Chroma is the simplest open source vector database to get started with:

# pip install chromadb
import chromadb
from openai import OpenAI
import os

openai_client = OpenAI(api_key=os.environ.get("OPENAI_API_KEY"))
chroma_client = chromadb.Client()

collection = chroma_client.create_collection(
    name="documents",
    metadata={"hnsw:space": "cosine"}
)

# Documents to index
documents = [
    {"id": "doc1", "text": "Python is an interpreted, high-level programming language."},
    {"id": "doc2", "text": "JavaScript is the primary language for frontend web development."},
    {"id": "doc3", "text": "Transformers are the base architecture of modern LLMs."},
    {"id": "doc4", "text": "Supervised learning requires labeled data to train models."},
]

# Generate embeddings and index
for doc in documents:
    response = openai_client.embeddings.create(
        model="text-embedding-3-small",
        input=doc["text"]
    )
    embedding = response.data[0].embedding

    collection.add(
        ids=[doc["id"]],
        embeddings=[embedding],
        documents=[doc["text"]]
    )

# Semantic search
query = "What language is used to build websites?"
query_response = openai_client.embeddings.create(
    model="text-embedding-3-small",
    input=query
)
query_embedding = query_response.data[0].embedding

results = collection.query(
    query_embeddings=[query_embedding],
    n_results=2
)

print(f"Query: {query}")
print("Most relevant results:")
for doc in results["documents"][0]:
    print(f"  - {doc}")

The search finds "JavaScript is the primary language for frontend web development" even though the query uses different words — because embeddings capture meaning, not exact words.

Vector Databases for Production

For production at larger scale, the main options:

  • Pinecone: managed service, easy to scale, free tier available
  • Qdrant: open source with cloud option, excellent performance and advanced filtering
  • Weaviate: open source with cloud option, good LangChain integration
  • pgvector: PostgreSQL extension for vectors, ideal if you already use Postgres and volume isn't massive
  • Milvus: open source designed for very high scale, more complex to operate

How These Concepts Connect

The three concepts form a chain:

Tokens → the model reads text as tokens Embeddings → converts those tokens into vectors that represent meaning Vectors → stored in vector databases for efficient semantic search

In a complete RAG system:

Document → Tokenization → Embedding → Vector store
Query → Tokenization → Embedding → Similarity search → Relevant documents → LLM → Response

Each step transforms text into a more useful representation for the next:

# The complete flow in code
def complete_rag_pipeline(query: str, collection, openai_client, llm_client) -> str:

    # 1. Convert query to embedding
    emb_response = openai_client.embeddings.create(
        model="text-embedding-3-small",
        input=query
    )
    query_embedding = emb_response.data[0].embedding

    # 2. Search for similar documents in the vector store
    results = collection.query(
        query_embeddings=[query_embedding],
        n_results=3
    )
    context = "
".join(results["documents"][0])

    # 3. Generate response with the LLM using retrieved context
    llm_response = llm_client.chat.completions.create(
        model="gpt-4o",
        messages=[
            {
                "role": "system",
                "content": "Answer using only the information in the context.
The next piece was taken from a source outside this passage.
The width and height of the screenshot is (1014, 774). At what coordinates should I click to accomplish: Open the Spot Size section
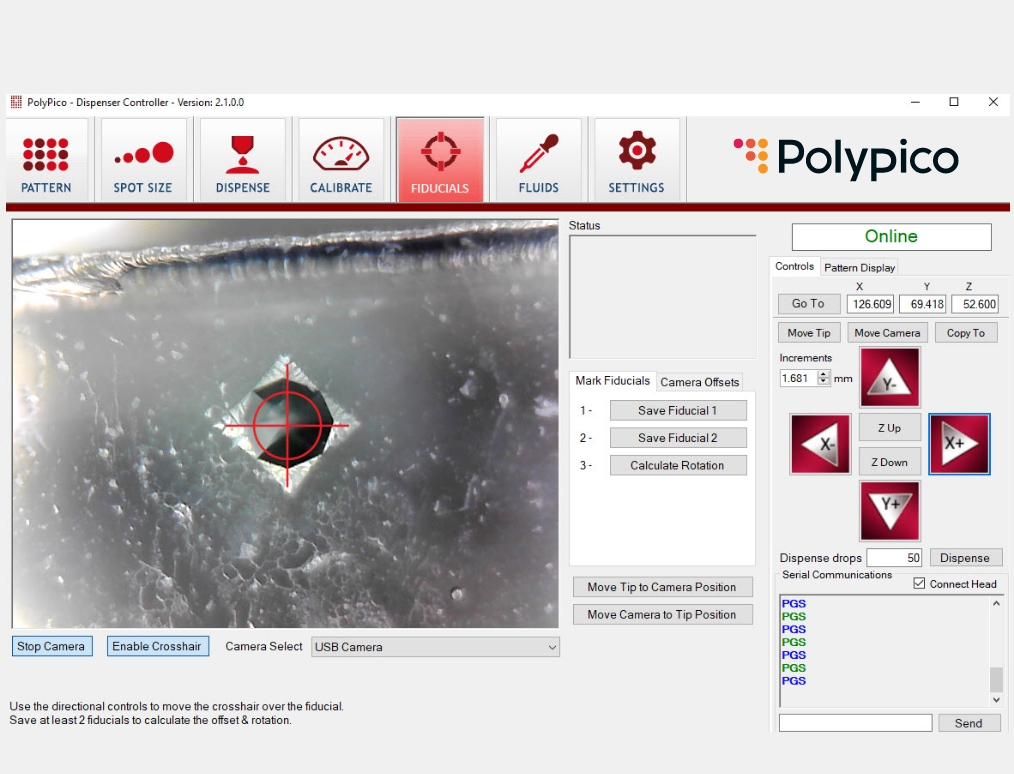pos(143,160)
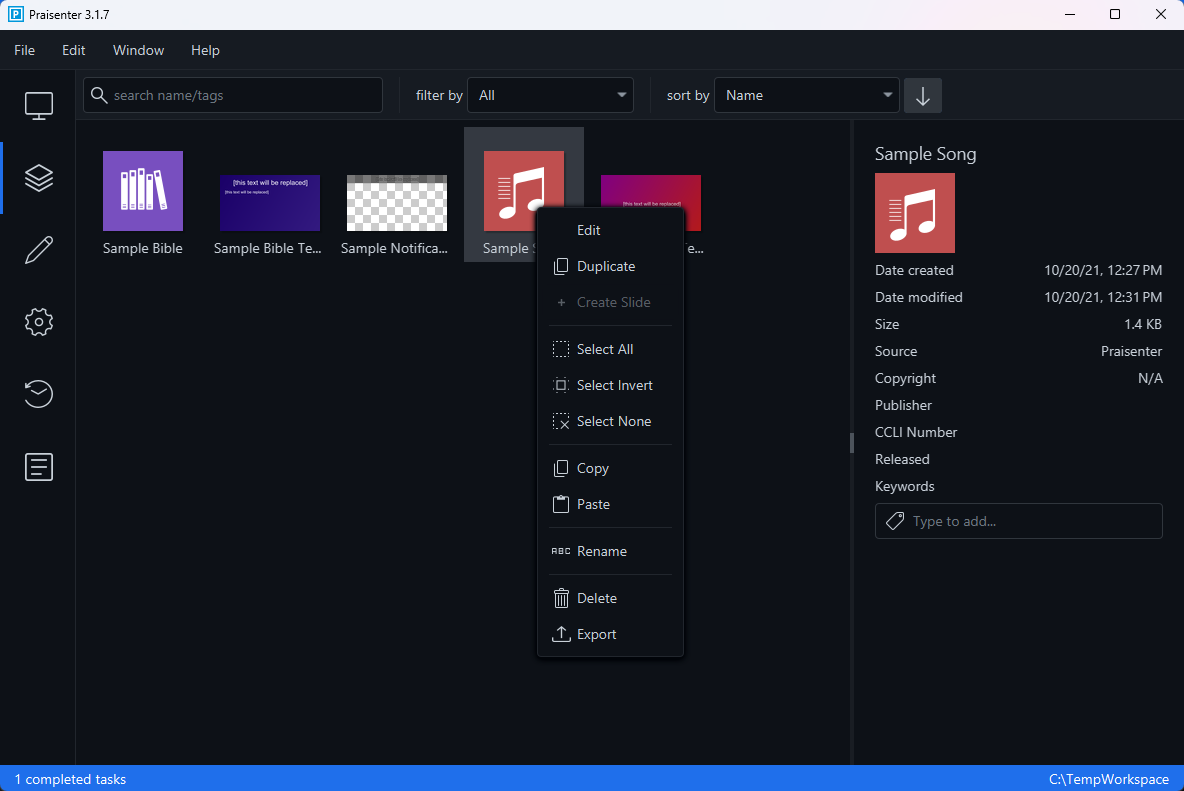Pick Rename from the context menu
The image size is (1184, 791).
coord(602,552)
If it's not there, say so."
            },
            {
                "role": "user",
                "content": f"Context:
{context}

Question: {query}"
            }
        ]
    )

    return llm_response.choices[0].message.content

Resources for Going Deeper

If you want to understand the math behind embeddings, the original Word2Vec paper — the model that popularized word embeddings — is at arxiv.org/abs/1301.3781. The transformer paper, which is the foundation of modern LLMs, is Attention Is All You Need.

For multilingual embeddings and comparative benchmarks, the MTEB Leaderboard on Hugging Face is the most up-to-date reference.